● **Problems to solve**
1. Reproduce the section of the text about the painter Fanzhi Zeng word for word, starting with "Zeng was in" and going on through "Chinese art scene.".
2. Write what comes next in the text about the painter Fanzhi Zeng, starting right after its last sentence.
Start of Reading text
Fanzhi Zeng is a contemporary Chinese artist based in Beijing. From the earliest stages of his career, his paintings have been marked by their emotional directness, the artist's intuitive psychological sense, and his carefully calibrated expressionistic technique. Moving to Beijing in the early 1990s, Zeng's art displayed an immediate shift, responding to his immersion in a more superficial environment, his seminal Mask series displaying the tensions between the artist's dominant existential concerns and an ironic treatment of the pomposity and posturing inherent to his new contemporary urban life. Throughout, Zeng's expressionistic techniques run counter to such techniques' conventional usage. That is, Zeng's representation of raw, exposed flesh or awkwardly oversized hands is not an attempt at pure emotional expression, but instead play against the superficially composed appearances of his subjects, an ironic treatment of emotional performance as a metaphor for a lost self, of stunted self-realization.
Zeng was in Hubei Institute of Fine Arts from 1987 to 1991, and paid a particular interest in German expressionist painters. During his third year of schooling, he began instead to learn more about the actual approaches that the expressionists would take to painting. By the time his first show came to fruition, it was apparent that he had gained his very own style and the work gained him a large amount of respect in the Chinese art scene.
From the start, Zeng has been heavily influenced by his physical and emotional circumstances. Zeng's first mature series was his "Hospital Series", inspired by the scenes he witnessed in the local clinic near where he lived. At the same time, as an art student, Zeng studied German Expressionism, and the preponderance of social upheaval and intensely felt emotion, against a backdrop of social upheaval, had resonance in his own life. In his Hospital series, Zeng moved to a theme that included the use of hospital interiors, where he devoted much of the detail to the patients' moods and the power that certain brush stroking techniques could yield. These paintings often hinted at a sadomasochistic relationship in the world with his pale colors and blood colored flesh of the patients. In using these techniques, he shows a somewhat pessimistic view of the world.His expressionist technique shined through in these works further with an extreme expression in the eyes of the characters. Also, the hands of the patients are notably oversized and the joints are much larger as well. The scenes he depicts seem to show patients caught up in seeming hysteria, and the deep red colors show anger of sorts.
End of Reading text
Start of Stored data
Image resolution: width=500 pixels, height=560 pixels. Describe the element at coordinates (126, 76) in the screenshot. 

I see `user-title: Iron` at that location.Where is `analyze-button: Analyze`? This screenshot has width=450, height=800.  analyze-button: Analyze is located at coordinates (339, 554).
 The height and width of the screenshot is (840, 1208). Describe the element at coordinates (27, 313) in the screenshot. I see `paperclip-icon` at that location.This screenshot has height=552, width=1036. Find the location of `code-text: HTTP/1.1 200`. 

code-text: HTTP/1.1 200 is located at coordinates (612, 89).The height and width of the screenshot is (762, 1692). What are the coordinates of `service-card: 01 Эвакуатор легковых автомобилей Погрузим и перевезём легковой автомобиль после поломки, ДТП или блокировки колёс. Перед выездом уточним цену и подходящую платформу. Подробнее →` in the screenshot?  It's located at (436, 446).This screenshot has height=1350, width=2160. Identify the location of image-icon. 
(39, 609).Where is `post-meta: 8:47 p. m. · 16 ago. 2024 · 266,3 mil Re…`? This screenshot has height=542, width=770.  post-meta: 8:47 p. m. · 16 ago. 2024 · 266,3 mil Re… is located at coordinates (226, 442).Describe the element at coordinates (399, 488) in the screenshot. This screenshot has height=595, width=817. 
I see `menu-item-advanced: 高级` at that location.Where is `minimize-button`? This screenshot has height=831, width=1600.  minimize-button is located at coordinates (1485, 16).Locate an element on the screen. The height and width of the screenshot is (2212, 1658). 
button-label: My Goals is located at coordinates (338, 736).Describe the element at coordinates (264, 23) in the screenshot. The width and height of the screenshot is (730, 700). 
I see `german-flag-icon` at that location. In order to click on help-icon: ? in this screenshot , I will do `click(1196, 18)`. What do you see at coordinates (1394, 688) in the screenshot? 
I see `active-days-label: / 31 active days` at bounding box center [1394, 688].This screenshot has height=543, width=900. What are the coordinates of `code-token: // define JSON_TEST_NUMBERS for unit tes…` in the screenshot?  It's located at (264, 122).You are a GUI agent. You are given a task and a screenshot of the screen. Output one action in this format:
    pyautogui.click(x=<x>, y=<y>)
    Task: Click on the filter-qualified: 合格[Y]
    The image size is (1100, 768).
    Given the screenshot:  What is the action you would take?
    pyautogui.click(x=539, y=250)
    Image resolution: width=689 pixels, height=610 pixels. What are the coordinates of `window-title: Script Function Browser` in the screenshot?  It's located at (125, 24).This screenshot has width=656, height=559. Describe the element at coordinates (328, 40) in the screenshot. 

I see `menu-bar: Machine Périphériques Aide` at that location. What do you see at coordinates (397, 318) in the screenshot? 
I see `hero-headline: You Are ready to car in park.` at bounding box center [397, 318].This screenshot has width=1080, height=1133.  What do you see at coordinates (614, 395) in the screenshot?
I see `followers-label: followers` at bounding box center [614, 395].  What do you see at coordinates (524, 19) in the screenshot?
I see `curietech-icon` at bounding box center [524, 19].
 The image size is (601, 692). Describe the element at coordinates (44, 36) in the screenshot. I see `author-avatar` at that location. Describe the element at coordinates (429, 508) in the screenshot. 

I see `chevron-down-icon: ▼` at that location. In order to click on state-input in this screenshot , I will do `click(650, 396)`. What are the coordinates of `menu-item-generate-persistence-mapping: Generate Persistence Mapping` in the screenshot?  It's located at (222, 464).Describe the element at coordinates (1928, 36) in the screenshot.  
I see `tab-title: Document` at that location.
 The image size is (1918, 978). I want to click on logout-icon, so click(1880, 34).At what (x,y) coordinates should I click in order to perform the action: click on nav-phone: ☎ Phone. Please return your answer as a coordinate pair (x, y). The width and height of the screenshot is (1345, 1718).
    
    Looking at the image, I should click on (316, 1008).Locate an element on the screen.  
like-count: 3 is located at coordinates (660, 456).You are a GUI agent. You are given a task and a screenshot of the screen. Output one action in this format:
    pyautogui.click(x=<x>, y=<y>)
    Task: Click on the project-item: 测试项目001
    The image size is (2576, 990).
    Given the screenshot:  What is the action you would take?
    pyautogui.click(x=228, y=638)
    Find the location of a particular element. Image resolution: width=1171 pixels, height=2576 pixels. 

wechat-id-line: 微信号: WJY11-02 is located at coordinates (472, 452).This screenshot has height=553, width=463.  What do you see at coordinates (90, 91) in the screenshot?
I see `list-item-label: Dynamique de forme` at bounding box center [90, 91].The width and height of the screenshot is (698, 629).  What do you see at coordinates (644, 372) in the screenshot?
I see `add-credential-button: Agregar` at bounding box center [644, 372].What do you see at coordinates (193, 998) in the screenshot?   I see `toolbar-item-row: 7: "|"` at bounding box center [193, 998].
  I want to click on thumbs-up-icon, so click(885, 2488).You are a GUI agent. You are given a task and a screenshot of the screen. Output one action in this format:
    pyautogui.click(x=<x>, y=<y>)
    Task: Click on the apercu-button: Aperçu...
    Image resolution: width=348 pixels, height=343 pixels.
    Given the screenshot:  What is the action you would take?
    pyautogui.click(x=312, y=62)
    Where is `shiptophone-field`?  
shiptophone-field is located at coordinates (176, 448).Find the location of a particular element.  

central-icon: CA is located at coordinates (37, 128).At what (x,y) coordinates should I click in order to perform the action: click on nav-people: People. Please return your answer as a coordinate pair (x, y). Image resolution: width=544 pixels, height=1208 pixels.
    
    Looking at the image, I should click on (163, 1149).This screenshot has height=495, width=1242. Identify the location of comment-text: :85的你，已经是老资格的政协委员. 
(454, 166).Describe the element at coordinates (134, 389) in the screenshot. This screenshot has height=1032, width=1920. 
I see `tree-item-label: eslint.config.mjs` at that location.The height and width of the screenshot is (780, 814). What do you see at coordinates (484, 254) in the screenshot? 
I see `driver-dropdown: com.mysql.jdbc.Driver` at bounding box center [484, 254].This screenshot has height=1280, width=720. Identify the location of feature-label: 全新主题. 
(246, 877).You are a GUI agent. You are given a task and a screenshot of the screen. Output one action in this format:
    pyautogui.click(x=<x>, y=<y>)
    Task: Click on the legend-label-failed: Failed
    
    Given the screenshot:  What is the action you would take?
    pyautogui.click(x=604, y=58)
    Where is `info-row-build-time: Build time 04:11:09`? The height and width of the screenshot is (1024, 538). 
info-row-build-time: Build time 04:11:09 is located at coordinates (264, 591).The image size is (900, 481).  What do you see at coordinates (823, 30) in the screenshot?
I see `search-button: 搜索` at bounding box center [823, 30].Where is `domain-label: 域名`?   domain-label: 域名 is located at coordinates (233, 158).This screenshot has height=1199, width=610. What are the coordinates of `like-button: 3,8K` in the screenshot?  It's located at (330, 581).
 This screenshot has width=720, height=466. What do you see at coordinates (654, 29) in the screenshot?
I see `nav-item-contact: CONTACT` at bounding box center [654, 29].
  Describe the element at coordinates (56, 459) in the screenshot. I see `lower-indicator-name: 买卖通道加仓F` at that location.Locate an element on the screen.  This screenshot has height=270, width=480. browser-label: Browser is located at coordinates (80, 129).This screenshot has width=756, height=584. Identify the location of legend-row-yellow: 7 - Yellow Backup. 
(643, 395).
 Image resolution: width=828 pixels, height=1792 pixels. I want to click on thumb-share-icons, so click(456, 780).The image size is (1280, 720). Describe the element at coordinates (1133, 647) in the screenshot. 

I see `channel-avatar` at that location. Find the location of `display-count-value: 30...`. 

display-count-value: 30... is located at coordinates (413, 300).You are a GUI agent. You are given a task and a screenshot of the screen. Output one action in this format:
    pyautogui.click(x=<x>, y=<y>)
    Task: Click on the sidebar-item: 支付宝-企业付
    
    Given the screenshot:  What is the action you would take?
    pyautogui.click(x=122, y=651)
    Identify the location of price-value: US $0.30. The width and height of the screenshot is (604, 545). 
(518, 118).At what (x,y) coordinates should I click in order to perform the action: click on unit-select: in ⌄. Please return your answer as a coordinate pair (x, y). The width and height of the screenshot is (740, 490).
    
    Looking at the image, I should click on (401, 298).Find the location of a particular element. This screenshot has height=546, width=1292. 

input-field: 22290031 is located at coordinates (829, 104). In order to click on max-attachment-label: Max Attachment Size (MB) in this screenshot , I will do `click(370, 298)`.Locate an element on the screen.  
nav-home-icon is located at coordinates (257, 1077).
End of Stored data
● **Answer set**
1.
Zeng was in Hubei Institute of Fine Arts from 1987 to 1991, and paid a particular interest in German expressionist painters. During his third year of schooling, he began instead to learn more about the actual approaches that the expressionists would take to painting. By the time his first show came to fruition, it was apparent that he had gained his very own style and the work gained him a large amount of respect in the Chinese art scene.

2.
Zeng Fanzhi, Hospital Triptych No. 2, 1992 Copyright by Airyclairy
After 1994, Zeng's work shifted toward his Mask series in which his style takes a drastic shift that is considered the second period in his work. Instead of the anger and brutal nature of the hospital series, the Mask series is more apathetic. The scenes are painted from a distance, and have a mask of some sort as the center of focus. The groups are often small or include a single person, and that seems to show that Zeng is touching on personal relationships and the fact that society is filled with false relationships.By using a mask, even if a person is with a group, there is a sense of solitude for the person wearing the mask. He also explores new techniques that include using a palette knife as a paintbrush. This causes the characters to have an even more blurred edge to them, which essentially masks the painting as a whole. The lighting on the paintings are not coming from an obvious source, and the characters seem to be separated from the world around them through an awkward placement in the background.Through the different techniques, the characters seem much more calm than his earlier hospital series. The figures' hands are in fists and also much more realistic and apparent than in the past, and this causes them to seem as though they are controlling an emotion instead of venting anger, etc.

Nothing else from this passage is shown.